Döteryumu pilin içindeki hareketini takip ettiler
Ekip, kütle spektrometrisi ve X-ışını görüntüleme analiz tekniğini kullanarak, döteryumu pilin içindeki hareketini takip etti ve hidrojenin pil şarjının azalmasındaki temel etkilerini buldu.
Çalışma, belki de daha önemli bir şekilde, bu sızan hidrojen moleküllerini üreten istenmeyen kimyasal değişiklikleri hedefleyerek pilleri iyileştirmenin bir yolu olabileceğini gösteriyor. Ancak, pil tasarımcılarının daha güçlü piller üretme çabaları sırasında katotların hidrojeni çekme yeteneğini arttırarak pil ömrünün kısalmasına sebep olmuş olabileceklerini de öneriyor ve bazı tasarım değişikliklerinin yapılmasının gerekebileceğini gösteriyor.

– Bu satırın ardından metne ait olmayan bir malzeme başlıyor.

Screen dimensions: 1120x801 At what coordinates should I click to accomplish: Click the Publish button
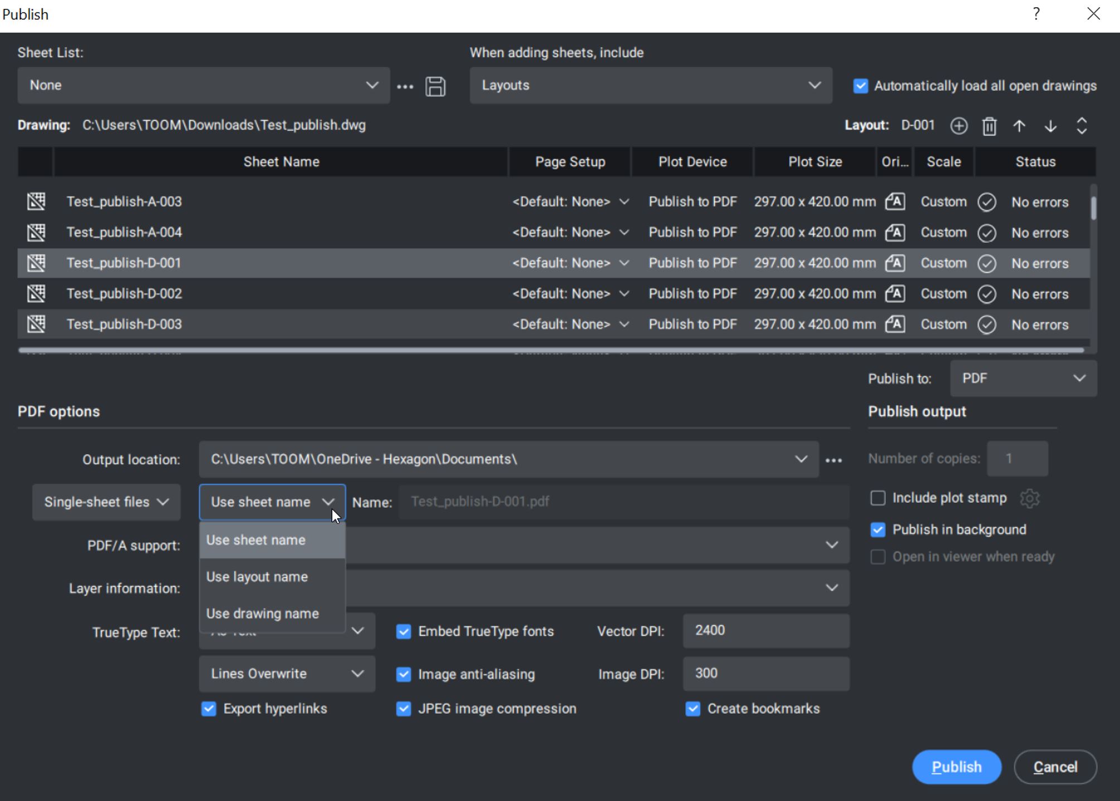pyautogui.click(x=956, y=766)

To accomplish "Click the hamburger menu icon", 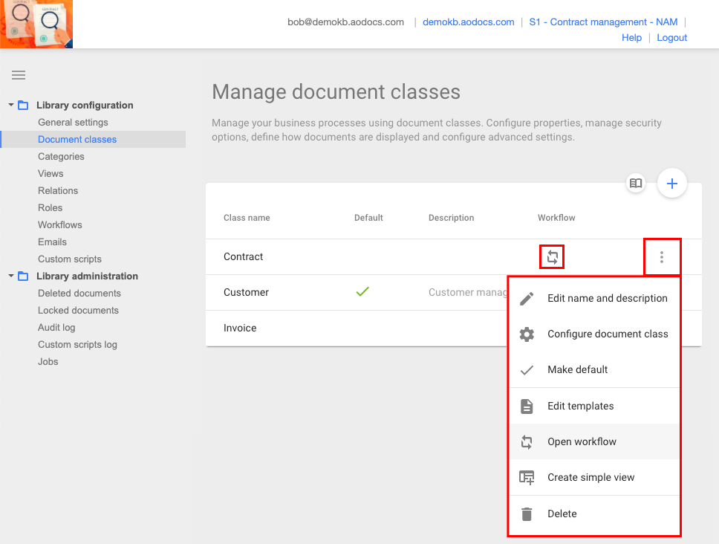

Elbette, bu tür çalışmalarda her zaman olduğu gibi, sorunun piller genelinde ne kadar yaygın olduğunun belirlenmesi için çok daha fazla araştırma yapılması gerekecek. Eğer bu sorun düşünüldüğü kadar geniş çaplıysa, pil tasarımlarında yapılacak gelişmeler sadece cihazlarımızı daha uzun süre kullanabilmemiz anlamına gelmeyecek, aynı zamanda pil üretimi için sınırlı maden kaynaklarının da daha verimli kullanılabilmesini sağlayacak.
Çalışma Science dergisinde yayınlandı.